# Exercice court 1:
Dans l'extrait ci-dessous sur le tourisme en Algérie, réécrivez sous forme de liste le paragraphe qui commence par « En 1950, les touristes internationaux », en gardant tous ses chiffres.

# Extrait de page:
Contribution – Tourisme : pourquoi l’Algérie occupe la 118e place mondiale
Par Nasser Chali (*) – Il n’ y a rien de mieux pour l’être humain que d’aller en vacances pour fuir la grisaille du quotidien, le stress et la morosité des jours qui passent et se ressemblent. Une collègue m’a dit un jour qu’elle était partie en vacances munie de sa carte de crédit, c’est-à-dire avec des dettes. En bon montagnard, je lui ai répondu que c’était insensé ! Elle réfléchit un moment, sourit puis d’un ton placide lâcha : «Ma santé prime sur tout !» Certains appellent le tourisme la «mondialisation heureuse» à l’inverse de l’autre mondialisation faite de guerres et de prédation.
Les chiffres du tourisme sont parlants (1)
En 1950, les touristes internationaux généraient 2 milliards de dollars de recettes, en 1980, 278 milliards, en 2000, 500 milliards et en 2015, 1 200 millions de touristes pour 1 500 milliards de dollars de recettes.
L’Algérie finira-t-elle un jour par avoir une part de cette «nouvelle manne» qu’est le tourisme ? N’est-ce pas catastrophique de voir que nous avons un potentiel énorme mais qu’on ne peut utiliser ? Certains rétorqueront qu’il y a la bureaucratie, la corruption, le laisser-aller, etc. Ces fléaux existent aussi chez nos voisins. Cela ne les empêche pas, pour autant, de bâtir une industrie du tourisme «acceptable». Sommes-nous devenus maudits par cette rente pétrolière qui nous ramollit, nous donne l’illusion d’être riches et rend fiers d’avoir les caisses pleines [uniquement] quand les prix du pétrole montent ? Allons-nous continuer â être des cigales quand les fourmis amassent des milliards hors-hydrocarbures ? Pathétique !
Les chiffres sont décevants
– Les recettes touristiques au Maroc représentent 11% du PIB en 2017 (2).
– Selon un rapport de la Cnuced (3), le tourisme a contribué à hauteur de 15,1% du PIB en Tunisie.
– En France, les recettes touristiques sont de 7% du PIB (4), selon le quotidien Challenges du 3 avril 2018.
– En Algérie, le tourisme représente à peine 1,5% du PIB.
Le World Economic Forum classe l’Algérie à la 118e place sur 180 pays dans la compétitivité touristique. La Tunisie occupe la 14e place et le Maroc la 16e.
Ces statistiques sont évidentes, elles ne nécessitent pas de commentaires sur notre faiblesse dans le domaine touristique.
Les blocages du tourisme en Algérie
– Les spécialistes relèvent que la bureaucratie fait que les investisseurs nationaux et étrangers sont découragés et optent pour d’autres destinations.
– Un manque d’infrastructures criard. Les projets de constructions d’hôtels somnolent dans les tiroirs de l’administration.
– Un manque flagrant de culture touristique. La politesse, l’accueil chaleureux et l’ouverture sur l’autre doivent exister chez nous. Il ne faut pas voir en l’étranger un intrus qui vient nous dévaliser alors qu’il y a des millions de nationaux à l’étranger.
– Complexité des procédures pour l’obtention des visas pour les touristes. Le Premier ministre français vient de déclarer qu’il allait accélérer la délivrance des visas pour les ressortissants de dix pays pour doper le tourisme.

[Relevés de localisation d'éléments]
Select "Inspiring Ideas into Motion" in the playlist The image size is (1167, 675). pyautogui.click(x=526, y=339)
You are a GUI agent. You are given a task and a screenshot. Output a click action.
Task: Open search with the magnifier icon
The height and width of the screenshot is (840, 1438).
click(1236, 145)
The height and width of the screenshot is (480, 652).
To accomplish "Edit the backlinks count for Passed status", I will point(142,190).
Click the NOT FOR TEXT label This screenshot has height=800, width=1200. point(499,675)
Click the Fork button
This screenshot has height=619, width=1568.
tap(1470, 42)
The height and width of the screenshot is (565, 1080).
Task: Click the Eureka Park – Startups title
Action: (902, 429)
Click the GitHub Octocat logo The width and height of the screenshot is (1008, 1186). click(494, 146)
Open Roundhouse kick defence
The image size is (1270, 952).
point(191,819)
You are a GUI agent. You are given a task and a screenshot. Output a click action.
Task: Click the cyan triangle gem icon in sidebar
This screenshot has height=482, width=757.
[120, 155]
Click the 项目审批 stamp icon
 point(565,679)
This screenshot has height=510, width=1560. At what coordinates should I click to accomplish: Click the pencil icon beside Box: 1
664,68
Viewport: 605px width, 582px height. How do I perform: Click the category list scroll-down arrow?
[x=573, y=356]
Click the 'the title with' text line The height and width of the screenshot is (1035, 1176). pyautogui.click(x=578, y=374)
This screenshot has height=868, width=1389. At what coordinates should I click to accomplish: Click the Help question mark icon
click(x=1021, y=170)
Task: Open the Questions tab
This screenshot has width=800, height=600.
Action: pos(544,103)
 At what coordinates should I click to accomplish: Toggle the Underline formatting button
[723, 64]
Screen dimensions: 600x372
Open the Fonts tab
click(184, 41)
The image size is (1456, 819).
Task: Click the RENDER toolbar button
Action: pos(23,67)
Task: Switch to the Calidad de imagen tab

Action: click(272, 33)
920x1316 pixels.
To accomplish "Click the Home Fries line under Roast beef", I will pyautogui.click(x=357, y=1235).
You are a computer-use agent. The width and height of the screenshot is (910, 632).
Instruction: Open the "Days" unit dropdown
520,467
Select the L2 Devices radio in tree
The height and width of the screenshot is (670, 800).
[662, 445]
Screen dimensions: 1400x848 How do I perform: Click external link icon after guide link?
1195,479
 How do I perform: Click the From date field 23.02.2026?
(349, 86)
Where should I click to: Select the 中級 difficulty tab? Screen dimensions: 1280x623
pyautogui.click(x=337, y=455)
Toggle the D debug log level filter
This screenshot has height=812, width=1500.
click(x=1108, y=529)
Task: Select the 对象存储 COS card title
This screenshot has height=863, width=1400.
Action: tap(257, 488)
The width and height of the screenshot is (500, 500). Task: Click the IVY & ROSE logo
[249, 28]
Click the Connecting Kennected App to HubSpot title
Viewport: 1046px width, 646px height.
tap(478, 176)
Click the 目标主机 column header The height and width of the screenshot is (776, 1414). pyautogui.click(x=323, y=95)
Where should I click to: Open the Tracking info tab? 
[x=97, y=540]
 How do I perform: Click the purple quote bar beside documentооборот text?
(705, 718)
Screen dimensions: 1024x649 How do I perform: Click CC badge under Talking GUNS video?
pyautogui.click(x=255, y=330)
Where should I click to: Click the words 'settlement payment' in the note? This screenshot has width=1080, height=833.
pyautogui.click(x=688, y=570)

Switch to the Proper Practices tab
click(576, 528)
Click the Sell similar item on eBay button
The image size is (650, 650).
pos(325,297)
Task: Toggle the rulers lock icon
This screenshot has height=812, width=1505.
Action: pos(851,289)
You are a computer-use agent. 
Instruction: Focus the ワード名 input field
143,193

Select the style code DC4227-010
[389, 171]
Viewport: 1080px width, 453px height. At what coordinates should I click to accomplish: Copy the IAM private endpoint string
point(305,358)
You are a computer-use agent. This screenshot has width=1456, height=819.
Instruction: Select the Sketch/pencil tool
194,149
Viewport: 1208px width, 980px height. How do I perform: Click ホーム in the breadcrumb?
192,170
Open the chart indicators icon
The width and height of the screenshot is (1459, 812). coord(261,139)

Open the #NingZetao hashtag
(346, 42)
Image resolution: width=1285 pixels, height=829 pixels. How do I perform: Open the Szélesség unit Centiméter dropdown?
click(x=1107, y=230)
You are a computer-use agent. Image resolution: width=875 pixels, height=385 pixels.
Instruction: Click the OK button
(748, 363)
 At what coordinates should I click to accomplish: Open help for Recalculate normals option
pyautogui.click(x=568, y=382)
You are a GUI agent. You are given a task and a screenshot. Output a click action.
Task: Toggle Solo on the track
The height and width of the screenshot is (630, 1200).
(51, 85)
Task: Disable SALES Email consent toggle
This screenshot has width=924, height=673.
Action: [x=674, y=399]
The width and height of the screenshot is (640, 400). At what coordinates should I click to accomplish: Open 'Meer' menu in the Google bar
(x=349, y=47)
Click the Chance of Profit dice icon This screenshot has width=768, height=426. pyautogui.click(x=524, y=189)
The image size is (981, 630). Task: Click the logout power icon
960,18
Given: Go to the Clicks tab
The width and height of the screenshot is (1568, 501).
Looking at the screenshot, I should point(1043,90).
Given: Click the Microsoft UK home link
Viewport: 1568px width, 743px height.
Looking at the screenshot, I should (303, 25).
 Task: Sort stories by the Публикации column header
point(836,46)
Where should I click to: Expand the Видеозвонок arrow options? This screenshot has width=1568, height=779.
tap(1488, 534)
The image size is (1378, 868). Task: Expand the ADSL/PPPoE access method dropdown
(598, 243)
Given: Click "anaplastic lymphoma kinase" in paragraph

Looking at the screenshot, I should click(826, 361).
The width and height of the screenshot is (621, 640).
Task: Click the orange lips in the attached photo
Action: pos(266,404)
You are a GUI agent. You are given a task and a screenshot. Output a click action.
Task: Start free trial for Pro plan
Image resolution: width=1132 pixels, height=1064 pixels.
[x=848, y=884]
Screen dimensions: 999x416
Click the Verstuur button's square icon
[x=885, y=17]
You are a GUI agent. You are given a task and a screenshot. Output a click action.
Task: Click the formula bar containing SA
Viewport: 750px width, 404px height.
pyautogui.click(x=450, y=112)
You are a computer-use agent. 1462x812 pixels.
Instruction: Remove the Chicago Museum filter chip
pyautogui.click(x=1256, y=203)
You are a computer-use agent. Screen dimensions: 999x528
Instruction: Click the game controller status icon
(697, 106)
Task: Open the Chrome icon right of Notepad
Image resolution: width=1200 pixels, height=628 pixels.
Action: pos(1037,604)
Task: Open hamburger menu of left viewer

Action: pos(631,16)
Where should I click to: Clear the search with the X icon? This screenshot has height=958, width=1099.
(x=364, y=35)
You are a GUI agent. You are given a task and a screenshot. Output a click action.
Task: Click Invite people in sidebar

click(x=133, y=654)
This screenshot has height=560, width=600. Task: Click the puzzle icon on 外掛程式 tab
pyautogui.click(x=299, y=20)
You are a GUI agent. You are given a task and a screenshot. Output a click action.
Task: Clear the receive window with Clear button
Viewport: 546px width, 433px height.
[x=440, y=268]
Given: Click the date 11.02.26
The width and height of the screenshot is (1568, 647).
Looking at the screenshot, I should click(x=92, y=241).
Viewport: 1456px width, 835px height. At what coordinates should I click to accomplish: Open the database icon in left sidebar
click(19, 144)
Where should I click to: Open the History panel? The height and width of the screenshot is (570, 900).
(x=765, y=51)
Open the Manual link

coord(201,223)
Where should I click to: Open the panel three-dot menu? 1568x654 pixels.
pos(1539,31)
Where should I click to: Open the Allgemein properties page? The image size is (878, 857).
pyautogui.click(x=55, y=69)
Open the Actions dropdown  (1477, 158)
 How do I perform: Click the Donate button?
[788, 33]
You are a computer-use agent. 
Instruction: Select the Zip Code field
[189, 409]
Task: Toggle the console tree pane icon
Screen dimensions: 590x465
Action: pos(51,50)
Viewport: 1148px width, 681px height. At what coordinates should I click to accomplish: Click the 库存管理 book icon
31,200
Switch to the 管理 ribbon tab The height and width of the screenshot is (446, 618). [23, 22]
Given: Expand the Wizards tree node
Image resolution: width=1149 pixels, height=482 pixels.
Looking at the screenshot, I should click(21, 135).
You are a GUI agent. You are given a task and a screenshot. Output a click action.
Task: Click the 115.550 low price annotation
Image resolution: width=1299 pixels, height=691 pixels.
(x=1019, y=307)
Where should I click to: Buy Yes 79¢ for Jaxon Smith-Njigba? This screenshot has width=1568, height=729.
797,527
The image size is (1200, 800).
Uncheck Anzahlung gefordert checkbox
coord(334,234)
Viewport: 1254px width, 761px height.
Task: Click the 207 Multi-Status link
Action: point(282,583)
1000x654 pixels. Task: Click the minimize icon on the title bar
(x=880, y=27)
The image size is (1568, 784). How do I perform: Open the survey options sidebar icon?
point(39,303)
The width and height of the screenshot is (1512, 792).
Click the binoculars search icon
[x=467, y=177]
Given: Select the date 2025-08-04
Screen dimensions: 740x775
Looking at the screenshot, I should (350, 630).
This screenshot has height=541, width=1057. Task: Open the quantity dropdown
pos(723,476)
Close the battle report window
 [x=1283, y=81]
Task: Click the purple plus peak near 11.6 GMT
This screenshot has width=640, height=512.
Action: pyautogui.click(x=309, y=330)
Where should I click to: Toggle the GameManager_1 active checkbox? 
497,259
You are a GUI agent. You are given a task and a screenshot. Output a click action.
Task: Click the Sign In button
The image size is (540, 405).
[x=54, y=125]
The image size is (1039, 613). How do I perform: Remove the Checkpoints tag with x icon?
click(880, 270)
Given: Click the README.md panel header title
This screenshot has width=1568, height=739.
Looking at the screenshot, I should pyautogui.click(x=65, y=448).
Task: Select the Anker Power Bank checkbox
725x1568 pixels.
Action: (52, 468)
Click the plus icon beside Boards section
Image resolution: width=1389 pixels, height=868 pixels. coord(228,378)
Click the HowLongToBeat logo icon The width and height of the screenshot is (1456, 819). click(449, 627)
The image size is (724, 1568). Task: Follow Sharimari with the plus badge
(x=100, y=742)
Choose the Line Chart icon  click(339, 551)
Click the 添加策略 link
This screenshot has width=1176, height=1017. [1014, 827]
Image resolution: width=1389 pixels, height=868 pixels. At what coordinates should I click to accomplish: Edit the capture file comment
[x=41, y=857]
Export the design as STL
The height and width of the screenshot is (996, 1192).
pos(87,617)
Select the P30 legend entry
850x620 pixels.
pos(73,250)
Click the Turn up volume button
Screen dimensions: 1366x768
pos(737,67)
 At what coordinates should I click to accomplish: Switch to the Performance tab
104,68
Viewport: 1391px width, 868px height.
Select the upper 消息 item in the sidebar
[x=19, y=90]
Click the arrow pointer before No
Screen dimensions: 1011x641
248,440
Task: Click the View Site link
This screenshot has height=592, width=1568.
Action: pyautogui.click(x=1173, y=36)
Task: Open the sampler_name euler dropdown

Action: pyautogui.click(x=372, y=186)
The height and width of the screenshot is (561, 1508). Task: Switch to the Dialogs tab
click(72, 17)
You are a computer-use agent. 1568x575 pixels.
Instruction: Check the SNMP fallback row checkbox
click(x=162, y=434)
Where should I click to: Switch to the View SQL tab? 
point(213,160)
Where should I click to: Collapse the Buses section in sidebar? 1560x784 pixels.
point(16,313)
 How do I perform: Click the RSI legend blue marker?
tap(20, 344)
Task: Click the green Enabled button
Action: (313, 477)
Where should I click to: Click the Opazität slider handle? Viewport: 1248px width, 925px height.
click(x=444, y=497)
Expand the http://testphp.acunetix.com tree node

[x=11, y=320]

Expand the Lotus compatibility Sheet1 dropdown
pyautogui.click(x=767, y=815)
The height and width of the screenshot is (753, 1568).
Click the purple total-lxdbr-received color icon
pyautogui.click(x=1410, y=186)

# Exercice court 2:
Repérez dans le listing ci-dessus chaque ligne où figure le mot « will », puis recopiez ces lignes.

# Réponse rédigée 1:
- 1950 : 2 milliards de dollars de recettes pour le tourisme international
- 1980 : 278 milliards de dollars de recettes
- 2000 : 500 milliards de dollars de recettes
- 2015 : 1 200 millions de touristes et 1 500 milliards de dollars de recettes

# Réponse rédigée 2:
To accomplish "Edit the backlinks count for Passed status", I will point(142,190).
To accomplish "Click the Home Fries line under Roast beef", I will pyautogui.click(x=357, y=1235).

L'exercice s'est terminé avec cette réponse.